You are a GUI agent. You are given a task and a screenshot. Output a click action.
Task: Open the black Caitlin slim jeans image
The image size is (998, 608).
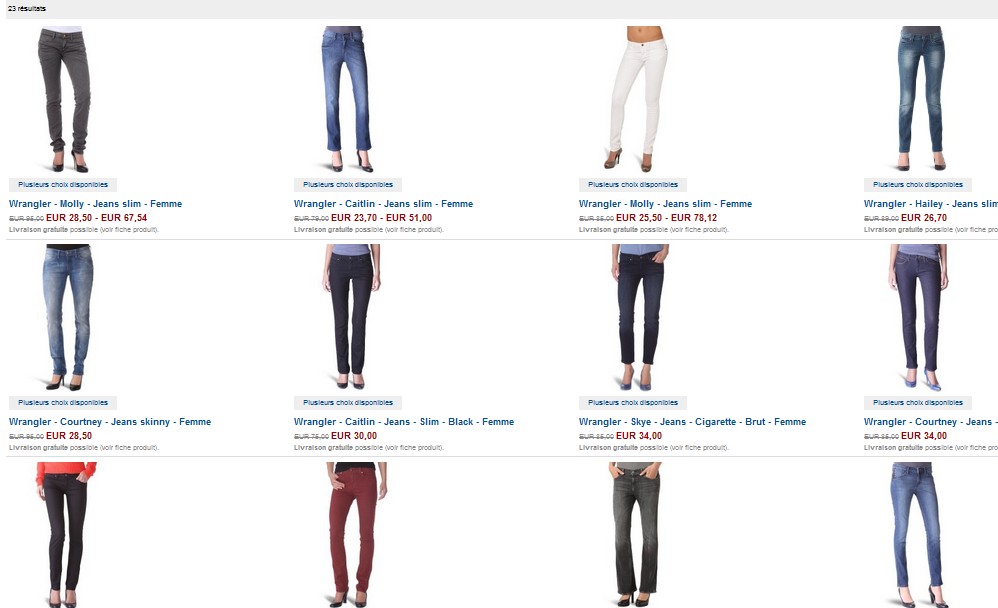pyautogui.click(x=352, y=318)
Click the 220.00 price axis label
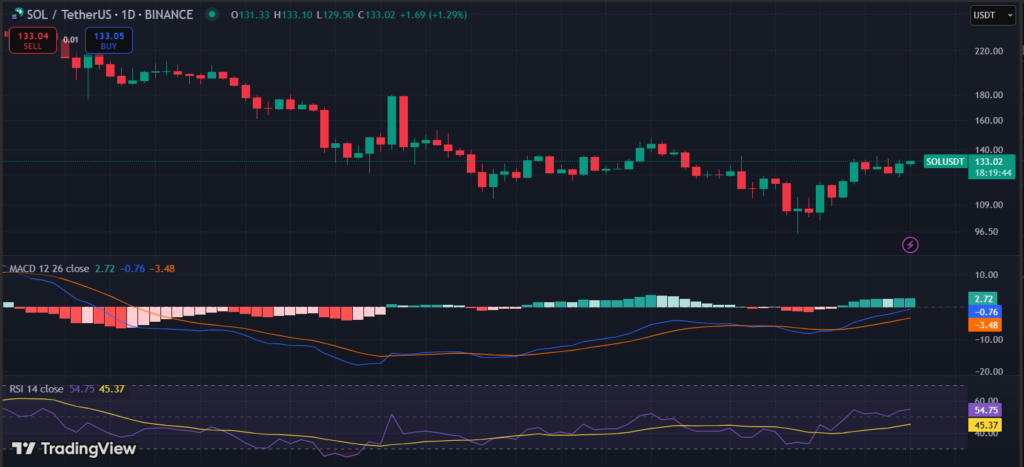Viewport: 1024px width, 467px height. pyautogui.click(x=988, y=51)

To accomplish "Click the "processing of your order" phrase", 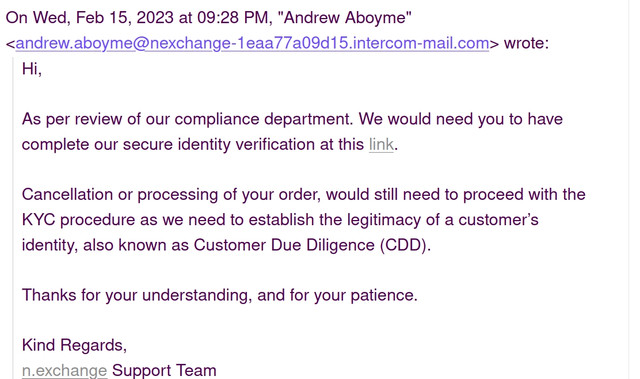I will click(x=229, y=195).
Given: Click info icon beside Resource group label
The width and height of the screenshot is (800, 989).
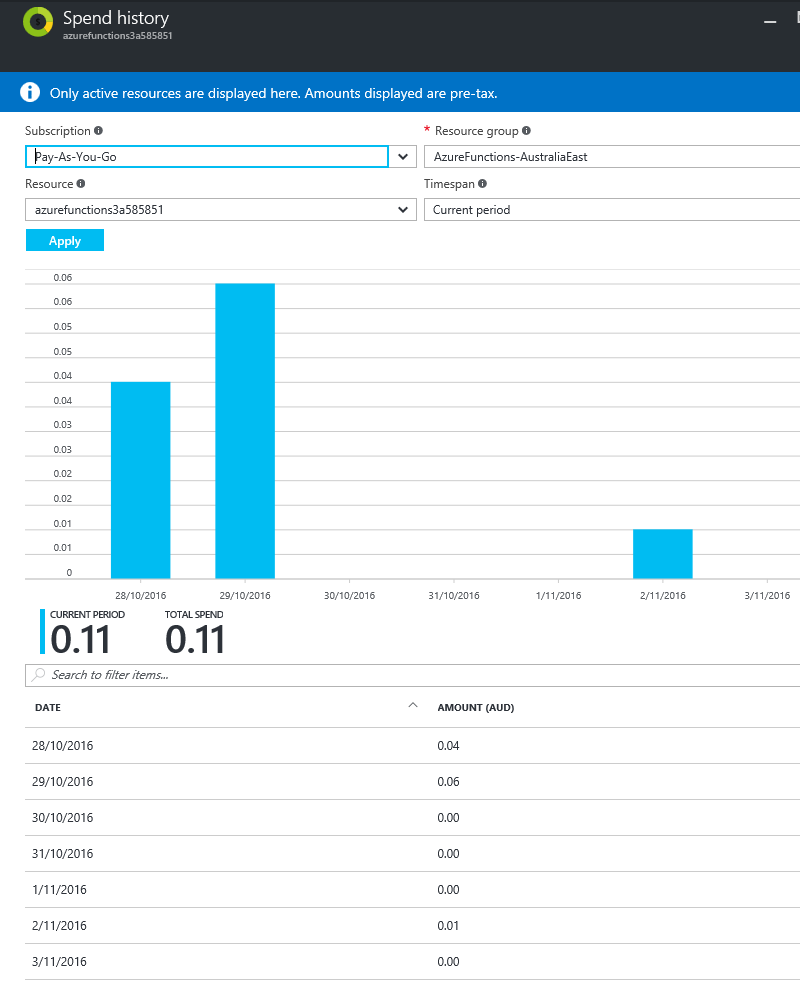Looking at the screenshot, I should click(x=526, y=131).

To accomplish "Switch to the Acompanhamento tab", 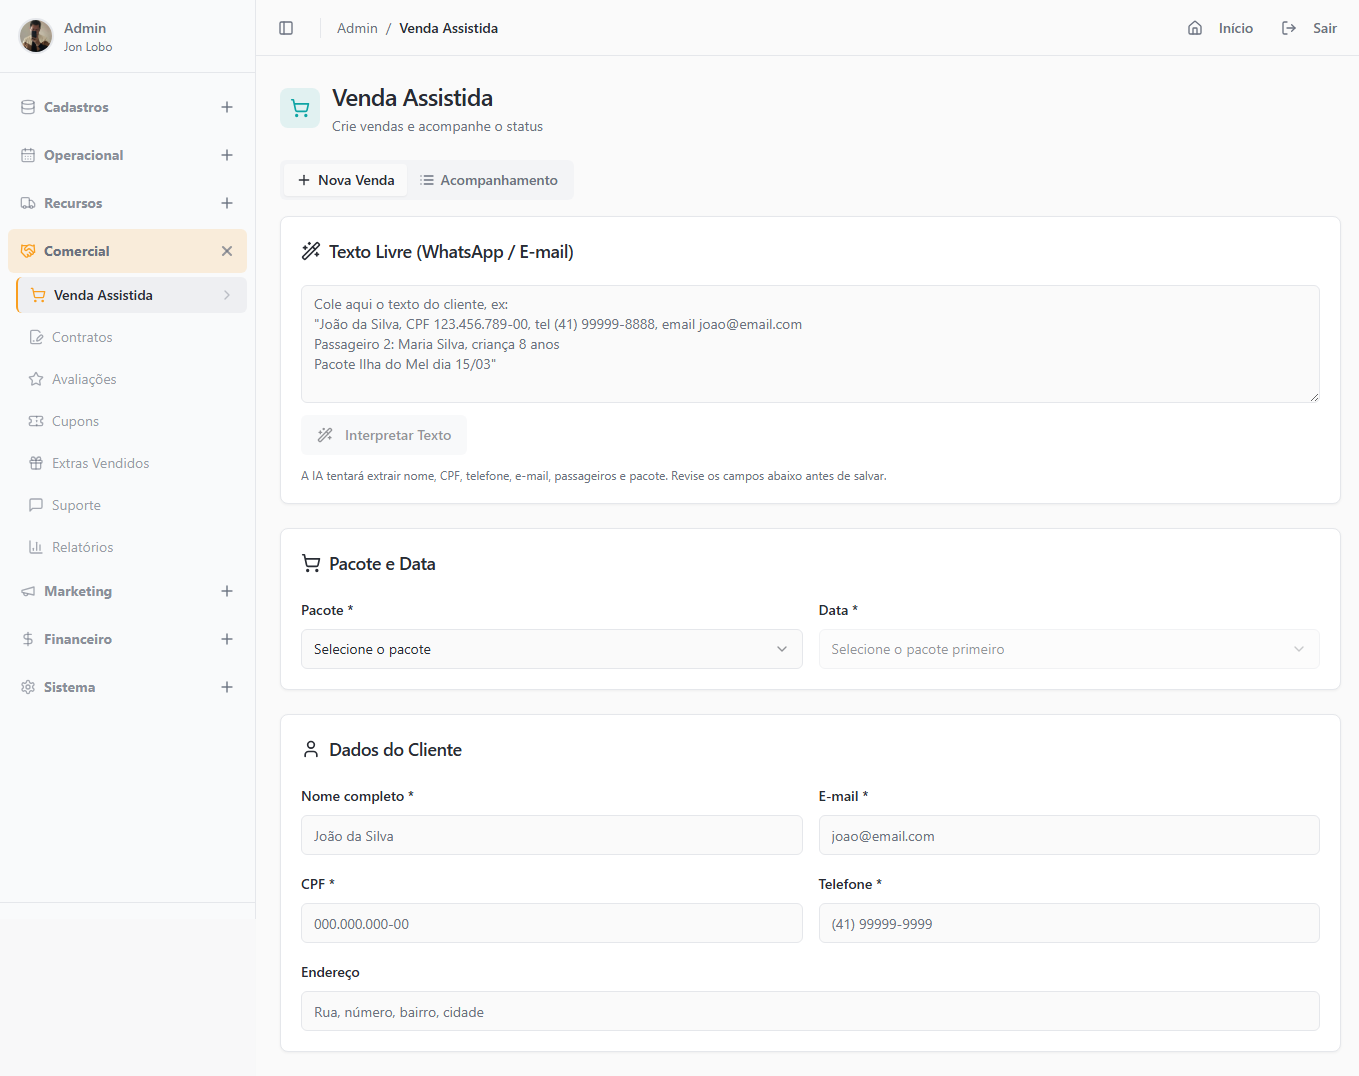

----

◆ Work order
Transcribe exactly the lines from the one holding "Given: Click info" through the final line of the material above, both ends included; any pictures should be dropped.

◆ Response box
Given: Click info icon beside Resource group label
The width and height of the screenshot is (800, 989).
Looking at the screenshot, I should click(x=526, y=131).

To accomplish "Switch to the Acompanhamento tab", 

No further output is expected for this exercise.